(Soal Latihan):
A. Apakah setiap pernyataan ini sesuai dengan teks tentang GMF: (i) 95% pendapatan Garuda Maintenance dalam dollar AS; (ii) porsi pengeluaran Garuda Maintenance dalam dollar AS lebih besar daripada porsi pendapatannya; (iii) hingga akhir semester I-2014, laba Garuda Maintenance mencapai 64,71% dari target? Jawab ya atau tidak untuk masing-masing, disertai kutipan persis kata-kata teks yang menentukan.
B. Salin persis bagian teks tentang GMF, mulai dari "Hingga akhir semester" sampai dengan "53,33% dari target.".

(Kutipan Teks):
»»

GMF Berkibar Justru Saat Rupiah Melemah
GMF yang bergerak dalam bidang pemeliharaan dan perbaikan pesawat terbang itu, justru mensyukuri pelemahan rupiah.
Editor: Budi Prasetyo
TRIBUNNEWS.COM.JAKARTA. Jika beberapa perusahaan mengeluhkan tren nilai tukar rupiah terhadap dollar Amerika Serikat (AS) yang melemah, tidak demikian halnya dengan PT Garuda Maintenance Facility AeroAsia. Anak perusahaan PT Garuda Indonesia (Persero) Tbk yang bergerak dalam bidang pemeliharaan dan perbaikan mesin maupun badan pesawat terbang itu, justru mensyukuri pelemahan rupiah.
Pasalnya, 95% pendapatan Garuda Maintenance dalam dollar AS. Sementara porsi pengeluaran dalam dollar AS lebih kecil, yakni 65%. Dus, perusahaan itu meyakini bisa mengantongi target pendapatan tahun ini US$ 255 juta - US$ 257 juta. Perusahaan itu juga optimistis mencapai target laba bersih US$ 15 juta.
Hingga akhir semester I-2014, Garuda Maintenance sudah membukukan pendapatan US$ 165 juta, atau 64,71% dari target. Sementara perolehan labanya adalah US$ 8 juta atau 53,33% dari target.
Namun, rupanya pelemahan kurs mata uang garuda tak 100% berdampak positif terhadap Garuda Maintenance. Perusahaan juga kena imbas buruk atas kondisi itu.
Garuda Maintenance mengakui sudah mendapati keterlambatan masuknya perbaikan pesawat. Musababnya adalah kondisi keuangan para perusahaan maskapai penerbangan, yang terpapar pelemahan rupiah.
Maklum, pengoperasian pesawat memanfaatkan avtur yang dibeli dalam mata uang dollar AS. "Sekarang kendalanya bayarnya terlambat. Secara cash flow sudah terasa," kata Richard Budiarjo, Direktur Utama Garuda Maintenance Facility kepada KONTAN, beberapa waktu lalu.

««

(Data Latihan):
»»

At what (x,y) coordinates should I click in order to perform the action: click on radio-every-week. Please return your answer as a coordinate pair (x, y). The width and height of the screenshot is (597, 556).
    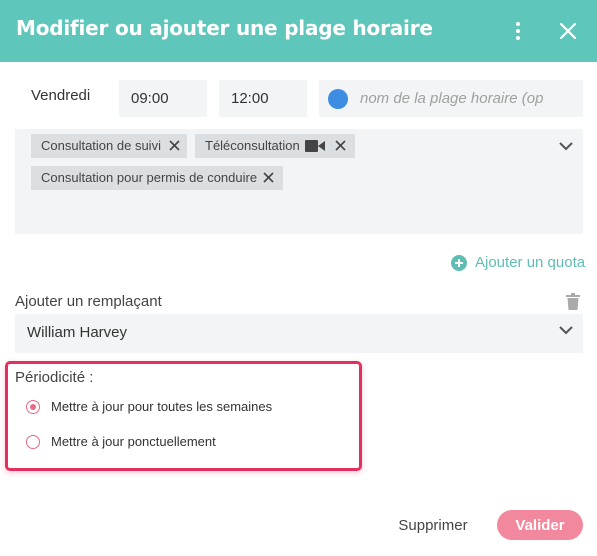
    Looking at the image, I should click on (33, 407).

««

(Hasil Pengerjaan):
A.
(i) Ya: "95% pendapatan Garuda Maintenance dalam dollar AS."
(ii) Tidak: "Sementara porsi pengeluaran dalam dollar AS lebih kecil, yakni 65%."
(iii) Tidak: "Sementara perolehan labanya adalah US$ 8 juta atau 53,33% dari target."

B.
Hingga akhir semester I-2014, Garuda Maintenance sudah membukukan pendapatan US$ 165 juta, atau 64,71% dari target. Sementara perolehan labanya adalah US$ 8 juta atau 53,33% dari target.